After getting two dogs, I thought all was well and good, that is until the mouse invasion of 2014. Emptying mouse traps 20+ times in a month and a half brought a fresh perspective. (Yes, my husband emptied most of them.)

Desperate, we immediately called to surrounding shelters to find cats that could be garage/outside cats only. We were put in touch with organizations working with barn cats and feral cats. They came in colonies of 4. We didn’t want 4, we wanted 2. We contacted 4 organizations total and finally by mid-April we had a placement of a mother-daughter team. Perfect. We didn’t need them to be cozy in our lap cats, we needed them to be mouse assassins.

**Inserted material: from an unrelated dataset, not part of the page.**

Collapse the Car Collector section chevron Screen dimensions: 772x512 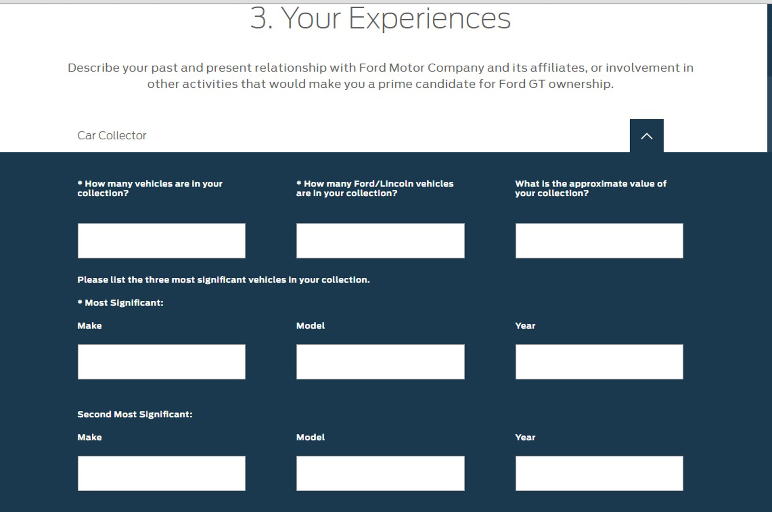646,136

The cats were released into the original one car garage attached to our laundry room. They bolted to opposite walls, put Superman to shame with their ability to leap tall in a single bound, and dropped into the house soffit, thus accessing our attic where they stayed for a week until we live trapped them.

We next kenneled them while husband made soffit inaccessible. We released them from the kennel and the two feral cats went everywhere they could to be out of our reach, including behind a placed sheet of dry wall. At the end of the recommended confinement period they bolted, only to be seen a few times since.

Feral cats didn’t work. We left food out but didn’t know what exactly was eating it and neither of us wanted to be feeding raccoons, opossums or rodents.

A month ago we got kittens. We can handle them, we watch them play, eat, they come over to us–in short, they let us love them.

I’ve been thinking a lot about the contrast between the feral cats and the kittens and people’s reactions to God. Many people in our world are God-feral. They want nothing to do with Him whatsoever no matter how much He simply wants to love on them and care for them.

I’ve got a couple of God-feral people in my life. You too? I think I will continue putting out food consistently; who knows, perhaps they may yet come around. In the meantime, I will continue being the God-fearing kitten that I am, happy to have any contact with God.